Растёртое снегом лицо его сияло, и глаза выражали весёлую готовность действовать.
— Вы помните приказ майора Роева? — строго спросил Дёмин. — Повторите мне слово в слово.
— Пробраться на плато Орлиный Залёт и передать находящемуся там отряду, что приказано держаться при любых условиях до подхода наших подразделений, — твёрдо отчеканил Патрикеев.
— Подождите… «находящемуся там»? За это вы ручаетесь?
— Ну, что вы, товарищ лейтенант, да я этот приказ лучше своей фамилии помню.
— Так. Значит, «находящемуся там», — медленно повторил Дёмин. — Ну, а если этот отряд там не находится?
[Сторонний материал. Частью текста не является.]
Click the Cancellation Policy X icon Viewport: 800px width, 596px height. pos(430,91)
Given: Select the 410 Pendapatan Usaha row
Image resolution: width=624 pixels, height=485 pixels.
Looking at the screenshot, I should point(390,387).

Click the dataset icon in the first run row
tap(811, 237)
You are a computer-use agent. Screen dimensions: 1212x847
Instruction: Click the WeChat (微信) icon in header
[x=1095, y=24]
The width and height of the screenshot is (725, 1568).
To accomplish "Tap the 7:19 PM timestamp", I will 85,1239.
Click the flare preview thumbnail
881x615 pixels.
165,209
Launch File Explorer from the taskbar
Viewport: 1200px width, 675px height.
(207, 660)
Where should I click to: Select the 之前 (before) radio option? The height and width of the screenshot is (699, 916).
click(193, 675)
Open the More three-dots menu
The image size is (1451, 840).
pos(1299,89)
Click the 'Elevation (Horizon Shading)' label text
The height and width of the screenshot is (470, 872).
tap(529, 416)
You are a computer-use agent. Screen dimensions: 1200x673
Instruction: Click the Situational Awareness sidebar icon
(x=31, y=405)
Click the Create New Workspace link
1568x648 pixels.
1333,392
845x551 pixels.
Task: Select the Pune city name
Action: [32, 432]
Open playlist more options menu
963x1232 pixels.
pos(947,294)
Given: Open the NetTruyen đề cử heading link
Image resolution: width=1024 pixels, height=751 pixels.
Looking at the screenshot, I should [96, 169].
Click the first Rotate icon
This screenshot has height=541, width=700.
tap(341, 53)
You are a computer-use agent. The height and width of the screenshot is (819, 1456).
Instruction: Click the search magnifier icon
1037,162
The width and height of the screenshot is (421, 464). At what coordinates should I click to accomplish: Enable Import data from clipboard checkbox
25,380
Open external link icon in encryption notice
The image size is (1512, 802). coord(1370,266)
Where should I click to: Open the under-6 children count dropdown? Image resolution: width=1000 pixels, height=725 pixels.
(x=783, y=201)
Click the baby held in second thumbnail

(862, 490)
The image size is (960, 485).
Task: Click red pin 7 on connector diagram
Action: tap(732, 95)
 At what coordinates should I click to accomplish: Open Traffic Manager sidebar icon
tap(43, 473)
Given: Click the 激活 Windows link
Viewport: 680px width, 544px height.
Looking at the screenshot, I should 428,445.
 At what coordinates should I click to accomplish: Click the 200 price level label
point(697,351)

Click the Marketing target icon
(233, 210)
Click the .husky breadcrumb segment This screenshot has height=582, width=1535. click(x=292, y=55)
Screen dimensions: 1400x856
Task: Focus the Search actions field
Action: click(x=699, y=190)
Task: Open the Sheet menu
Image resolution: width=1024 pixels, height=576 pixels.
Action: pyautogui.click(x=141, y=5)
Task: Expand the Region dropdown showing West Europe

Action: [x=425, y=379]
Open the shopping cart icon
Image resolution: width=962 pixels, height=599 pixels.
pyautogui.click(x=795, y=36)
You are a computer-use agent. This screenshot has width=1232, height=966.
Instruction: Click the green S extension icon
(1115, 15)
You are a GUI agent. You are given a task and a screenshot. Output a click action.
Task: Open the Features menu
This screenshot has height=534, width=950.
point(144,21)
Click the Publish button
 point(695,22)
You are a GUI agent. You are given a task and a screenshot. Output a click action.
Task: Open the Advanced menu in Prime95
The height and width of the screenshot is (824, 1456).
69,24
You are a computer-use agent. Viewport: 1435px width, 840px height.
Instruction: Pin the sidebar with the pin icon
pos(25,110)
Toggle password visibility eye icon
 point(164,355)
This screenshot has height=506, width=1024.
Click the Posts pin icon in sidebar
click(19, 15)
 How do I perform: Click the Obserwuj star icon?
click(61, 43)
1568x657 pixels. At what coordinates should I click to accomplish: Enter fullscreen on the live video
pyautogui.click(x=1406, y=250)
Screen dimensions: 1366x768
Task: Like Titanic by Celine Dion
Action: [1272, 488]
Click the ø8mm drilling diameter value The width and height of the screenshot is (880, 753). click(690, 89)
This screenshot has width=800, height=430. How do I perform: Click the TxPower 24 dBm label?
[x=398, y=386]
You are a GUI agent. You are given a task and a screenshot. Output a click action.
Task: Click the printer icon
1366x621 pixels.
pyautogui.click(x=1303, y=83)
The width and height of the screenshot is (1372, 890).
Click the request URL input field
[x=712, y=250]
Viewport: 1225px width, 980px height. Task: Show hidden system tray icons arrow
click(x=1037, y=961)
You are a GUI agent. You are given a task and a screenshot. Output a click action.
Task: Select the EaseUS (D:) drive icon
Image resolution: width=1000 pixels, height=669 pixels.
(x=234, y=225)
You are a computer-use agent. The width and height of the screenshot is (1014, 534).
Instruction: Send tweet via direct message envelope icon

— То есть обязательно находится, — торопливо заговорил Патрикеев, ещё более краснея от возбуждения. — Они ещё вчера должны были быть там. Только они не знают, что держаться им надо во что бы то ни стало. Потому тот Орлиный Залёт дорогу через перевал, как в руках, держит, и кто на нём есть, тот и к морю выход имеет.
— Ишь, говорить-то, оказывается, артист, — думая о чём-то своём, заметил Дёмин и, вновь подойдя к обрыву, стал напряжённо всматриваться в даль. — А если я вам скажу, что Залёт этот тут и есть, где мы с вами стоим, тогда что?.. Глядите, — перебивая самого себя, позвал он Патрикеева, — идут!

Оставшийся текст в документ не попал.